BEGIN Exercise data
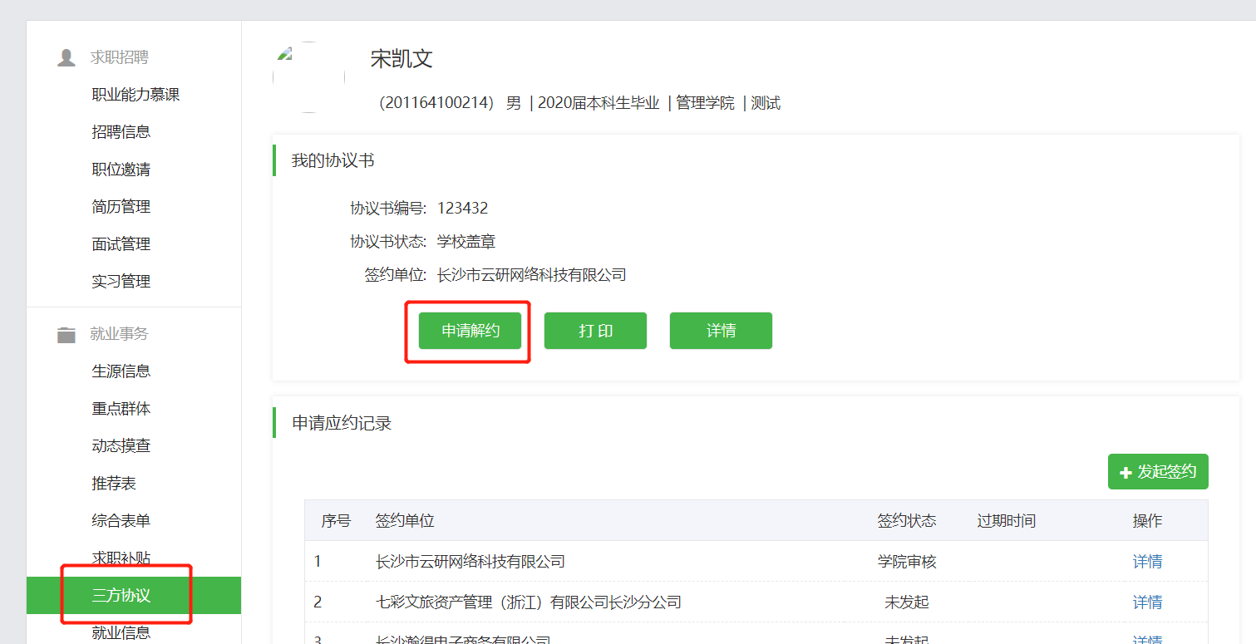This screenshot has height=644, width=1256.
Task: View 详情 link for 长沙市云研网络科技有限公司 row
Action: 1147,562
END Exercise data
BEGIN Exercise data
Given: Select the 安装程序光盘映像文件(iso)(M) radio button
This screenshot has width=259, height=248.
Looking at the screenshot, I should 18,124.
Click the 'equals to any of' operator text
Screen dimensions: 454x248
END Exercise data
BEGIN Exercise data
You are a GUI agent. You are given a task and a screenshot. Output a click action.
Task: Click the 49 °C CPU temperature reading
END Exercise data
*Goal of the exercise*
Where the listing above reaches the line that contains "Click the 'equals to any of' operator text", start retyping, and finish with the line that contains "Screen dimensions: 454x248"; reproduce those lines exactly and no others.

*Solution to this problem*
Click the 'equals to any of' operator text
Screen dimensions: 454x248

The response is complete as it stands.